Al día siguiente volvió, según con la intención de reclamarle el haberla perdido, pues dejó de responder sus llamadas, pero una vez en la puerta comprendió lo ilógico de eso. En su lugar, se sentó en la misma mesa y pidió otro americano.
Desde donde estaba, en el presente, veía tan sólo una parte de los escombros de lo que antes fue un edificio de cuatro pisos, sobresaliendo de las vallas de protección que el terremoto dejó en su ciudad como una plaga. Desde ese día Jaime evitó saber de saldos, tanto de muertos como de edificios derrumbados, de vidas terminadas, porque no solo se acaban al dejar de respirar, sino también cuando te arrancan tu identidad, tu rutina.
Aunque lo veía, no podía creer que ya no existiera aquel café de antaño en el que conoció a su exesposa, la mamá de su hija, ni donde se enteró del accidente en que murieron sus papás, donde su mejor amigo le dijo que se casaba, o supo que había pasado el examen para entrar a la Maestría en Derecho.
Pensó en quienes perdieron a alguien en el sismo que arrasó con su ciudad, y sintió que exageraba al estar en duelo por un lugar, cuando hubo quienes perdieron más. Y sí, quizás lo considerarían mal, pero ese sismo se llevó sus recuerdos con ella, los cappuccinos con su abuelo, los lattes con Hernán y tantos cafés que tomó con sus conquistas, amistades y tantas personas que hasta ese momento pasaron por su vida.
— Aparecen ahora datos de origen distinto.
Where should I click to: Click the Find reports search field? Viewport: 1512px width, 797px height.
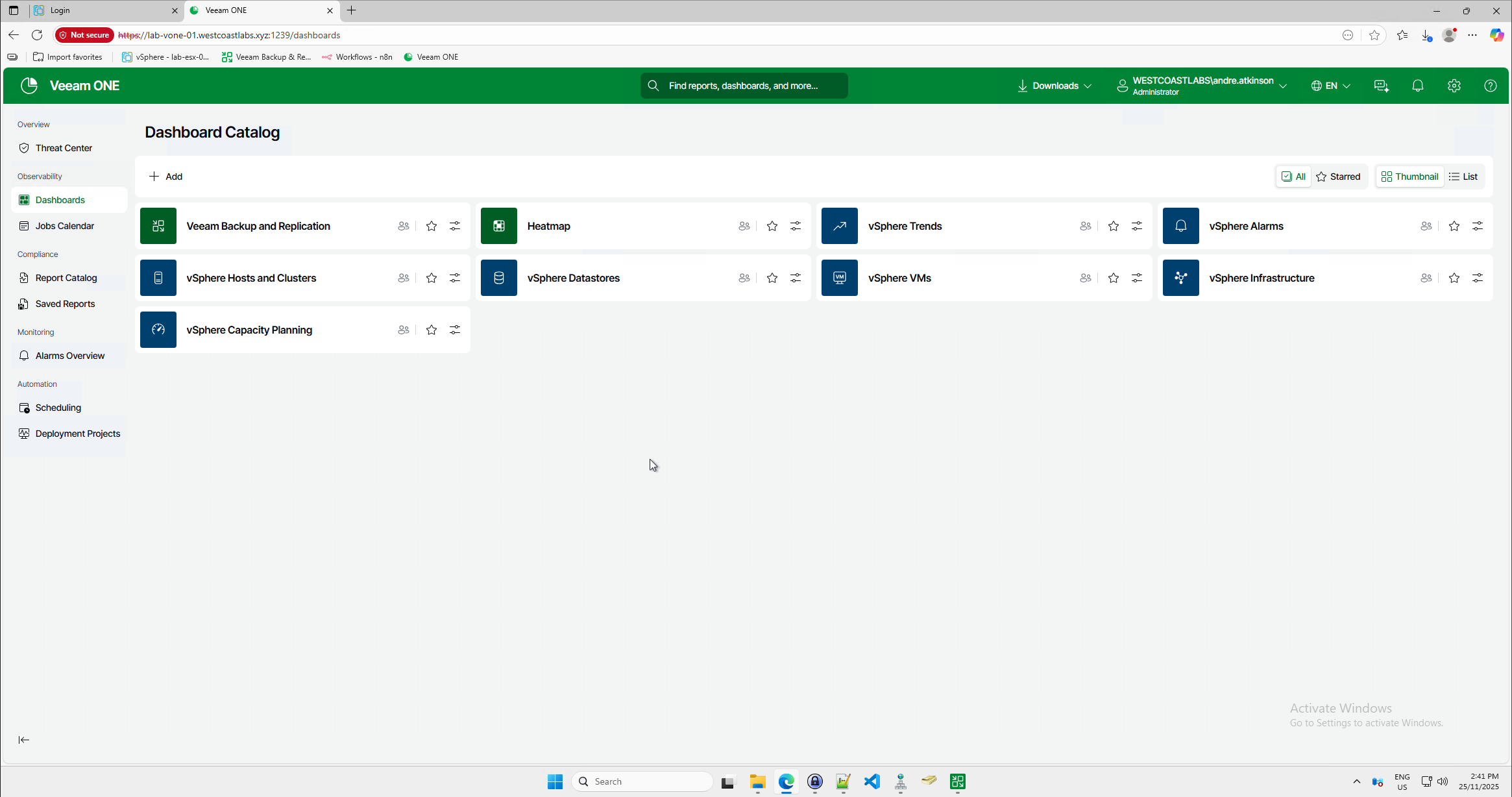(744, 86)
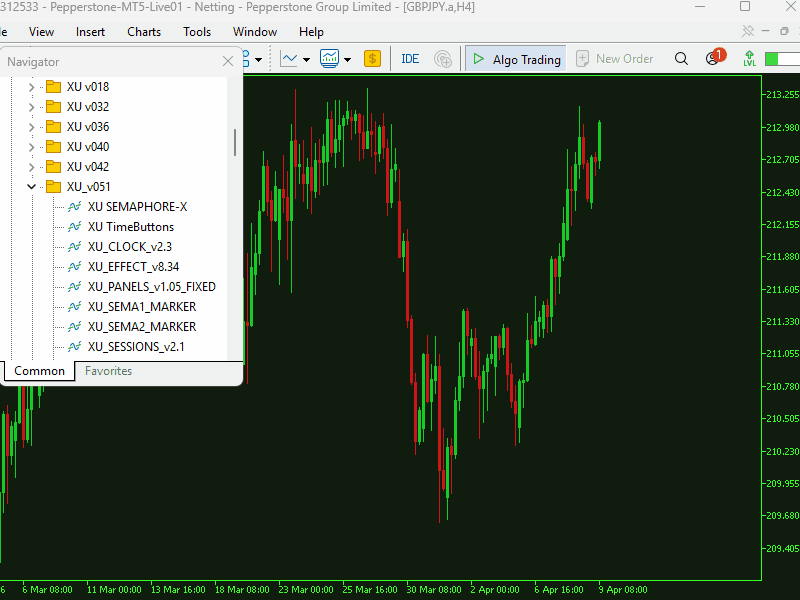Screen dimensions: 800x600
Task: Close the Navigator panel
Action: pyautogui.click(x=228, y=62)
"Pero aún están ahí", diría cualquiera que lo escuchara, pero no es cierto, pues aunque su ex y su hija siguen vivas, ya no existen quienes eran en ese momento en la cafetería, cuando a la pequeña la hacía feliz con una malteada o un helado flotante, y a la mamá con escucharla hablar sobre su día a mientras tomaban un latte.
Nada borrará que sus abuelos ya no están, y que muchos de sus amigos se alejaron de su vida, pero esos recuerdos ahí seguían, y podía revivirlos cada que entraba en ese lugar y pedía un café, en la forma que fuera.
Por un momento pensó en acercarse y agarrar alguna piedra o pedazo de mueble, quizá una taza, inclusó cruzó la calle hasta encontrarse con las vallas protectoras que lo alejaban de aquellos recuerdos. “¿Y si estas láminas son la cicatriz de aquella herida y al transgredirlas solo vuelvo a abrirla?”, pensó de pronto, apenas a tiempo para detenerse en su intento por entrar a la zona, y es que muchas veces los recuerdos son mejores en nuestra mente de lo que ocurrió en realidad.
Sin embargo, al intentarlo ya había movido uno de los postes de madera que sostenían los delgados metales, moviéndose un poco los escombros detrás, dejando rodar hacia afuera un vaso de cartón que la cafetería usaba en las órdenes para llevar. Quizá era la despedida que le daba aquel lugar que tampoco quería irse, por lo que la agarró y, metiéndola en la bolsa de su saco, empezó a caminar hacia su casa, o lo que quedaba de ella, pues ahí también dejó estragos aquel terremoto, aunque en mucho menor escala, porque hay fenómenos de los que, de una u otra manera, nadie se salva.